WHAT IS CDH?
Congenital Diaphragmatic Hernia (CDH) occurs in approximately 1 in every 2,500 births (1,600 cases in the U.S. each year). The cause of CDH is not yet known. The diaphragm is formed in the first trimester of pregnancy and controls the lungs' ability to inhale and exhale. CDH occurs when the diaphragm fails to form or to close completely and an opening allows abdominal organs into the chest cavity. This inhibits lung growth.
Every patient diagnosed with CDH is different. Survival rates depend on the types and number of organs involved in the herniation and the amount of lung tissue available. There are many surgical procedures and complications that may or may not occur with each individual, including in utero surgery.

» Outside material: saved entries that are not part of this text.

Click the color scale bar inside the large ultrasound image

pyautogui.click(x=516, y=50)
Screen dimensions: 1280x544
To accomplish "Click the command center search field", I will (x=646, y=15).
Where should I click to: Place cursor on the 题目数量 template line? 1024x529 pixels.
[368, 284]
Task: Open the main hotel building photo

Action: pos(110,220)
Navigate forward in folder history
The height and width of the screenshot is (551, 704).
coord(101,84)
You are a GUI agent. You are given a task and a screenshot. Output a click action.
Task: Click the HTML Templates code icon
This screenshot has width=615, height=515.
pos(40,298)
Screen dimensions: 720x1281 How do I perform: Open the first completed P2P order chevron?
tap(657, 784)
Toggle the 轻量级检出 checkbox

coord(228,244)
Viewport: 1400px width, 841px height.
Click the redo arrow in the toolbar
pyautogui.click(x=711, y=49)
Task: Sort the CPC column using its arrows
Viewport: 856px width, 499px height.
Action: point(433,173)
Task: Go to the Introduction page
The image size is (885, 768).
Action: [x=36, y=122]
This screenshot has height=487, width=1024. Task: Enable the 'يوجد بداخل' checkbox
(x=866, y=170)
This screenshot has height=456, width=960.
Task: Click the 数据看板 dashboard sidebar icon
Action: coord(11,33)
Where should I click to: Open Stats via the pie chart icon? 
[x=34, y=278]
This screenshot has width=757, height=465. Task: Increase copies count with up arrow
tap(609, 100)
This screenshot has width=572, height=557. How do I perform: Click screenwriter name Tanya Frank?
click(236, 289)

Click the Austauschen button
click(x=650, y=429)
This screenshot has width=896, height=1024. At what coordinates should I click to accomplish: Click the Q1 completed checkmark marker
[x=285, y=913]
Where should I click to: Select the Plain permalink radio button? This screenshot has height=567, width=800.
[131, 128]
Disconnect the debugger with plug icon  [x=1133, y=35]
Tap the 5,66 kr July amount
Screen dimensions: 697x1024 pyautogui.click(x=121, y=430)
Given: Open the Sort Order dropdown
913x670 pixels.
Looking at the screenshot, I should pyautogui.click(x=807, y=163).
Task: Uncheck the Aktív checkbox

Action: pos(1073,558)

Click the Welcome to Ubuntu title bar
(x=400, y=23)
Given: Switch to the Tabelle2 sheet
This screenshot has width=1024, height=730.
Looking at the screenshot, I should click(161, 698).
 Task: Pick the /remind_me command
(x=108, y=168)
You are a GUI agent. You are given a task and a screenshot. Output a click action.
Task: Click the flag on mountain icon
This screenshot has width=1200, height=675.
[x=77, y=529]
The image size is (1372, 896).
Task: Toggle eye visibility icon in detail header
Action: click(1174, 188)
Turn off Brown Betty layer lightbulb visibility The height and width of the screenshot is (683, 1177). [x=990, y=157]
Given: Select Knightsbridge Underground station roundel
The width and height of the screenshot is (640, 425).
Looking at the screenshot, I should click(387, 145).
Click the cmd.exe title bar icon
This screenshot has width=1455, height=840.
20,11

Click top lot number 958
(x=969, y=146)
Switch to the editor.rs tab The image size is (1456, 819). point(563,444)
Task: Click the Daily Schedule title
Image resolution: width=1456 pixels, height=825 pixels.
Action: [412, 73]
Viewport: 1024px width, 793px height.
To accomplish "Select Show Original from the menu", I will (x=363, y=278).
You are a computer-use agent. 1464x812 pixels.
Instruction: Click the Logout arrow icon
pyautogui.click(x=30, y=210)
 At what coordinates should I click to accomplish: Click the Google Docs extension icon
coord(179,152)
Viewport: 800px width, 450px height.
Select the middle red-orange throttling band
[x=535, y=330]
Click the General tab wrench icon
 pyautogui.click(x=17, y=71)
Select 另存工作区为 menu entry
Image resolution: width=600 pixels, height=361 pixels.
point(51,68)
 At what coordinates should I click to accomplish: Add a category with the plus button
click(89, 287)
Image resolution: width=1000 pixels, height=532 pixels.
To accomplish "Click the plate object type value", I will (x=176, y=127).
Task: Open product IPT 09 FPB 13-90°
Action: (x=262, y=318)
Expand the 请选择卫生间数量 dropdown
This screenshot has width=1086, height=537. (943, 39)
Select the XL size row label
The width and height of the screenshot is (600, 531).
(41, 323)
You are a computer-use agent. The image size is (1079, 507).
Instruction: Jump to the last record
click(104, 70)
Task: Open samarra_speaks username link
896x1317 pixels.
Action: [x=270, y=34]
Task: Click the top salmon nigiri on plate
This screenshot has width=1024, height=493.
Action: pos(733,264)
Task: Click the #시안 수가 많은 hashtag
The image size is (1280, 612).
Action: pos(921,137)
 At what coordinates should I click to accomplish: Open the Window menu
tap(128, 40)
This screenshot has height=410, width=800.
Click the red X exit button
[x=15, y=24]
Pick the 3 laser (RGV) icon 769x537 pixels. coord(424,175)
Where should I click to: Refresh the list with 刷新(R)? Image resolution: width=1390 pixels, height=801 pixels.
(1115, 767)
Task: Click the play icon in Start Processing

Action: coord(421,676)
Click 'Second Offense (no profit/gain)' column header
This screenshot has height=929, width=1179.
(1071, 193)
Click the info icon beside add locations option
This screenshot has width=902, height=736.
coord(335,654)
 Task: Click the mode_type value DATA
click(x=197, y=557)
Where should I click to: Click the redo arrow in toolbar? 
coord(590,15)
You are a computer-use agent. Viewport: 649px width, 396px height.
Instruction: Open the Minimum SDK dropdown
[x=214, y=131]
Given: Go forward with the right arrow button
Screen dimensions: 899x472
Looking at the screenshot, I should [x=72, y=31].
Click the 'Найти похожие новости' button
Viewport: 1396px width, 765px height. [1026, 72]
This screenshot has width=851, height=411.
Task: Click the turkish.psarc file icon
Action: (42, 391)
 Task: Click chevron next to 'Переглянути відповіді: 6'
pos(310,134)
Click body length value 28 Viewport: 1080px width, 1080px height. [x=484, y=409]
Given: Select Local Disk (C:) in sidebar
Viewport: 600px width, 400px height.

Roughly 50% of babies born with CDH do not survive. Of the 50% that do survive, most will endure long hospital stays, feeding issues, asthma and other problems. A few of the survivors suffer from severe long-term medical issues.
CDH occurs as frequently as Spina Bifida and Cystic Fibrosis, yet there is very little research being done and virtually no media coverage.
Every baby with CDH is different - like a snowflake, no two are alike. What works for one baby, may not work for another. There is no reliable indicator to predict if a baby will do well or not. Babies with no diaphragm and little lung sometimes do well, while babies with 2 full lungs can sometimes do poorly. Head to lung ratio is used to determine whether to intervene prenatally through in utero treatments but it does not indicate a true survival rate. "Lung function" is also not an indicator as there are many other factors at work with these children such as kidney function, brain function, other birth defects, possible complications or infections while in the hospital, etc.